ExcelTemplateToGuzzleJobConfigYAML_readme - ja-guzzle/guzzle_docs GitHub Wiki
- Purpose
- Sample template
- Run the app
- Arguments
- Configurations
- Output - Job Config YAML
- Limitations
- Recommendation
- Notes
Goal of this application is to prepare Guzzle job(only processing job, for now) config yaml files from provided excel files.
This application accepts,
- Configuration file (which is in yml file which gives diff information on how to locate diff aspects in the the actual excle)

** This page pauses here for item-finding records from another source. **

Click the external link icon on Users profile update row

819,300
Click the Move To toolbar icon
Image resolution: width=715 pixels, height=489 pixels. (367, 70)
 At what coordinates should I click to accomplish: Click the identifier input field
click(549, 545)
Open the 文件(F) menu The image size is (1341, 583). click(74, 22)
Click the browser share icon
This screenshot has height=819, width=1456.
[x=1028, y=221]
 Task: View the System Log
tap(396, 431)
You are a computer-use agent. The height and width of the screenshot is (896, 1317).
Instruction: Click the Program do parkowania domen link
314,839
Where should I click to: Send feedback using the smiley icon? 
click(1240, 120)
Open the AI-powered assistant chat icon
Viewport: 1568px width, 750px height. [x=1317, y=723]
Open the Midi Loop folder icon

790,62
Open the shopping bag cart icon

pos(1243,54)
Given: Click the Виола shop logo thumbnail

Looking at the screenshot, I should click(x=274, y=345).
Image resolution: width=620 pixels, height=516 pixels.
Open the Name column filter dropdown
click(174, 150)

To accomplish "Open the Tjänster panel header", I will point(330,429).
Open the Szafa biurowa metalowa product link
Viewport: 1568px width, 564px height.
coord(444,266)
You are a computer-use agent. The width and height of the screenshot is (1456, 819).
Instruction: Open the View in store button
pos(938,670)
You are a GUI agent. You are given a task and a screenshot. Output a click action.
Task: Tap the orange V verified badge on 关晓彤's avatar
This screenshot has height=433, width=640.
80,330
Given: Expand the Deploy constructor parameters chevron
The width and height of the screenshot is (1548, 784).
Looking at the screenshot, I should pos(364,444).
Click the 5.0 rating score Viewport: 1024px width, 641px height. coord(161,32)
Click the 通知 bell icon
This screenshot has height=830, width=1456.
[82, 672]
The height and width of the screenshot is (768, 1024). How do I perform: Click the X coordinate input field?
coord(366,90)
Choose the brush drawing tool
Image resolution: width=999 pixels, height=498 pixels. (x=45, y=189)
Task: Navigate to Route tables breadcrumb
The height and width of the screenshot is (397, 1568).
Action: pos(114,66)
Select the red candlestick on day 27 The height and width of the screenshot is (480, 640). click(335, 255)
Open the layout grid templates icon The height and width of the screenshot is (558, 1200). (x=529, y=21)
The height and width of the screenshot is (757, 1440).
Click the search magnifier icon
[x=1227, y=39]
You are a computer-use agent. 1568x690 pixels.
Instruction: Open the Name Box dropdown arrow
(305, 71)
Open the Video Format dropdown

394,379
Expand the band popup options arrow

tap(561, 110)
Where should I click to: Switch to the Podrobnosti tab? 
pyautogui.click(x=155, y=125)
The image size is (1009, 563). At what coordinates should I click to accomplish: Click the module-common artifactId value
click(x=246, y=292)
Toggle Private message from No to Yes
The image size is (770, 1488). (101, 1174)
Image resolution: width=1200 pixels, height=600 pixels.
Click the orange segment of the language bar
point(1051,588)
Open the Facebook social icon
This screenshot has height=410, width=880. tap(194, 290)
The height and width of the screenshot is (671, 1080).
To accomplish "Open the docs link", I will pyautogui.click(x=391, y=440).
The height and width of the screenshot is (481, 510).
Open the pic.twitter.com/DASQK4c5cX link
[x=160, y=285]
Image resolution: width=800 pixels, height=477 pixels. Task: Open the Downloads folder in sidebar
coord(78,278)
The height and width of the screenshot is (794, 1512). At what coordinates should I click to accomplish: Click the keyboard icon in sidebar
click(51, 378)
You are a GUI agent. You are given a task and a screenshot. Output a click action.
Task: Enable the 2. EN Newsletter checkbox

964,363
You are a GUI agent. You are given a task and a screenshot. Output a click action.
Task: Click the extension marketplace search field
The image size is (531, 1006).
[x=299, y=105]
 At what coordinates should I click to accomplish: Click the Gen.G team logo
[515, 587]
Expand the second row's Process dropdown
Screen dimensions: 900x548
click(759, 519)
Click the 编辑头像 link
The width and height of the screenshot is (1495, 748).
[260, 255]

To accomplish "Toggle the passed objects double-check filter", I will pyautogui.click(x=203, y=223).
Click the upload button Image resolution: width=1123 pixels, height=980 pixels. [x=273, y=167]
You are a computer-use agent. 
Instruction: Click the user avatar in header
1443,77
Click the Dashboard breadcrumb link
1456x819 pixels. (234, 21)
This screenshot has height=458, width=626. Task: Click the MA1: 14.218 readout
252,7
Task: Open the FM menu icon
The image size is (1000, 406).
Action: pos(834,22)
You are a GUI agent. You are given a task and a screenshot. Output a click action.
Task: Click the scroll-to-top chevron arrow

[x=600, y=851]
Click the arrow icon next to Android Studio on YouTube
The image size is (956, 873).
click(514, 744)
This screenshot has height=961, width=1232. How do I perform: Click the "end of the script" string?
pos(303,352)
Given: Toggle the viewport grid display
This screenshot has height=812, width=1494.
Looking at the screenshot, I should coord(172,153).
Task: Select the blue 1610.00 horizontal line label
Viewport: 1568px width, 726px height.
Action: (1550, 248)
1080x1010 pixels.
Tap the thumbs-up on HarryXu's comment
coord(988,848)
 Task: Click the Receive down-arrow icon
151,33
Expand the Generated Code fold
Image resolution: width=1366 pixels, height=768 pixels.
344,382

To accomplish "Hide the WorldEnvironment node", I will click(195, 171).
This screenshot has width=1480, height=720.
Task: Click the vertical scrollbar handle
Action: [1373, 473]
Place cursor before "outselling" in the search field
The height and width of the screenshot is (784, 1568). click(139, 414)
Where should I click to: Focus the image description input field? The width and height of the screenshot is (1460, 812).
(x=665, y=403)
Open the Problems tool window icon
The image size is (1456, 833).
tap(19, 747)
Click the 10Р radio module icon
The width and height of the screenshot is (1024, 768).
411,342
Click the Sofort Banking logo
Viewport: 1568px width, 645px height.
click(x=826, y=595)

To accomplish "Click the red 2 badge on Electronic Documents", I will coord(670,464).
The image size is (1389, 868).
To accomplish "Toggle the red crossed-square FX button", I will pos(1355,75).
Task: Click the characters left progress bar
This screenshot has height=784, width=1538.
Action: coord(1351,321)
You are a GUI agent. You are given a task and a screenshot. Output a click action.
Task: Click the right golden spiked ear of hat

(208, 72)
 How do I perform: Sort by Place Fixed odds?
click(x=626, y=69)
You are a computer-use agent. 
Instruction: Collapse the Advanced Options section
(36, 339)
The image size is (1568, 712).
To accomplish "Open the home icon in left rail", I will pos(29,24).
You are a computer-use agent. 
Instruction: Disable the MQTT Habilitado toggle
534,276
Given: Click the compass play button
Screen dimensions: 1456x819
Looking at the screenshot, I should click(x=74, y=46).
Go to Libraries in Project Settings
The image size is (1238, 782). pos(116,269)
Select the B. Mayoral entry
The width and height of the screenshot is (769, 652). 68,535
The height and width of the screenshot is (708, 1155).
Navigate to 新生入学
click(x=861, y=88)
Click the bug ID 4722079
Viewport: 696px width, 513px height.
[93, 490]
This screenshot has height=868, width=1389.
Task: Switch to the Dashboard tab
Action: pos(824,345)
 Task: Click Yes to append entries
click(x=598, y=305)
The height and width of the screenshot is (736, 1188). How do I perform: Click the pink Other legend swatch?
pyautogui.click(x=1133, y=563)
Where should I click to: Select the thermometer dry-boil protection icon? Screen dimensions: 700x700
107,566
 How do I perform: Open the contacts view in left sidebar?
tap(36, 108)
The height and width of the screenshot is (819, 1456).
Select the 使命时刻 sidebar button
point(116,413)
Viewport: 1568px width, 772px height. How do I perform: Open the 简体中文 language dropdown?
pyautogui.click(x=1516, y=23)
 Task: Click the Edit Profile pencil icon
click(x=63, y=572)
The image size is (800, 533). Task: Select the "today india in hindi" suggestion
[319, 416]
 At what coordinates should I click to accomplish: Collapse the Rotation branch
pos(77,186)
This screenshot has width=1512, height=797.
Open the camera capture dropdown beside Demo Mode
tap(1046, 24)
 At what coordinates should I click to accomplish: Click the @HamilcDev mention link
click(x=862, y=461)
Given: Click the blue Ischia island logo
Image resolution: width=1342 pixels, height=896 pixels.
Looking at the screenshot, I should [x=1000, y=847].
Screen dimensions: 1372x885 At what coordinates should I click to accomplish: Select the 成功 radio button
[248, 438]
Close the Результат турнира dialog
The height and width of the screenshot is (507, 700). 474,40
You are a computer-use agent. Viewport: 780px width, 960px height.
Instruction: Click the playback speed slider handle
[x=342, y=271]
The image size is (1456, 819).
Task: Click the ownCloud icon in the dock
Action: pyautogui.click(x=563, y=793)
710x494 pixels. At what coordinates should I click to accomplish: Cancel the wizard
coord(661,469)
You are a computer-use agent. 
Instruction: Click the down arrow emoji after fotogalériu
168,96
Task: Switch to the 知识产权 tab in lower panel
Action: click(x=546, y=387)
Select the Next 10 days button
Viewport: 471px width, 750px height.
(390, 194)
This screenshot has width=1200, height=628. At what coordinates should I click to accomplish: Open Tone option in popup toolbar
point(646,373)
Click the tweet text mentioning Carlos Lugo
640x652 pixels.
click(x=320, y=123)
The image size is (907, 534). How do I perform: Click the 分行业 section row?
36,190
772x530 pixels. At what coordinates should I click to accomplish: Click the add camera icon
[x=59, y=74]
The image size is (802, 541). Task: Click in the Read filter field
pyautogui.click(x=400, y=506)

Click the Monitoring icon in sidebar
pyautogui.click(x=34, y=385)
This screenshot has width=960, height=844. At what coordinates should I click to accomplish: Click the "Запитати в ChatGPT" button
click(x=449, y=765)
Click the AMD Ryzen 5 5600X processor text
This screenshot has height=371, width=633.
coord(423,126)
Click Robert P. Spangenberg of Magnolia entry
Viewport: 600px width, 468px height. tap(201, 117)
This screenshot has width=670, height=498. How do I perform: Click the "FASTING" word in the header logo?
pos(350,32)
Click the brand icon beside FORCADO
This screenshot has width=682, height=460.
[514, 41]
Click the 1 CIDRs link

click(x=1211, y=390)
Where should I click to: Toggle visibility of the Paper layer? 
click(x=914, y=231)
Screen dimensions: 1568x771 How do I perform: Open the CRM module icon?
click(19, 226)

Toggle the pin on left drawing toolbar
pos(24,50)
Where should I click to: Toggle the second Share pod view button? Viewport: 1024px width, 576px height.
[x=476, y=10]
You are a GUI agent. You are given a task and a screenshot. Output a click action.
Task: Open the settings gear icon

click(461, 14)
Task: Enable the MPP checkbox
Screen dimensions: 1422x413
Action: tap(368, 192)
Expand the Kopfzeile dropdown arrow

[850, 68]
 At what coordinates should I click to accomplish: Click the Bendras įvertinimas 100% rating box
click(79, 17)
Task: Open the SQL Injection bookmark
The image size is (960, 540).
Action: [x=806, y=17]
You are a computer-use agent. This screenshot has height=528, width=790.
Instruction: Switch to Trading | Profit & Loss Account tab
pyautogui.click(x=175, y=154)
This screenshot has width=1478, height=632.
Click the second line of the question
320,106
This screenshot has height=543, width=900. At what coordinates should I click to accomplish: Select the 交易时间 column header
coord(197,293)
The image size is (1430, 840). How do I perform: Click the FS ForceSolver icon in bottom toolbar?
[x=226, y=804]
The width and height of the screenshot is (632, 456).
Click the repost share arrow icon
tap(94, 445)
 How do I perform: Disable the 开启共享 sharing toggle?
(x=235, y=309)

- Excel file from which job config will be prepared
And Produces,
- job config YAML files
- logs
STTM_Processing_Excel_Template.xlsx
java -jar ExcelTemplateToGuzzleJobConfigYAML.jar "excel=</absolute/path/to/excel.xlsx>" "conf=</absolute/path/to/conf.yml>" "output=</absolute/path/to/outputDir>" "log=</absolute/path/to/logDir>"
- * Path of folder which have source and target query files. ["excel=/absolute/path/to/excel.xlsx"]
- Path of Configuration file. ["conf=/absolute/path/to/conf.yml"] --- [Default: will try to pick config.yml named file from 'excel' argument's directory]
- Path of output directory. ["output=/absolute/path/to/outputDir"] --- [Default: 'output' directory under 'excel' argument's path]
- Path of log directory. ["log=/absolute/path/to/logDir"] --- [Default: 'log' directory under 'excel' argument's path]
Only * argument is mandatory, for others default values will be used.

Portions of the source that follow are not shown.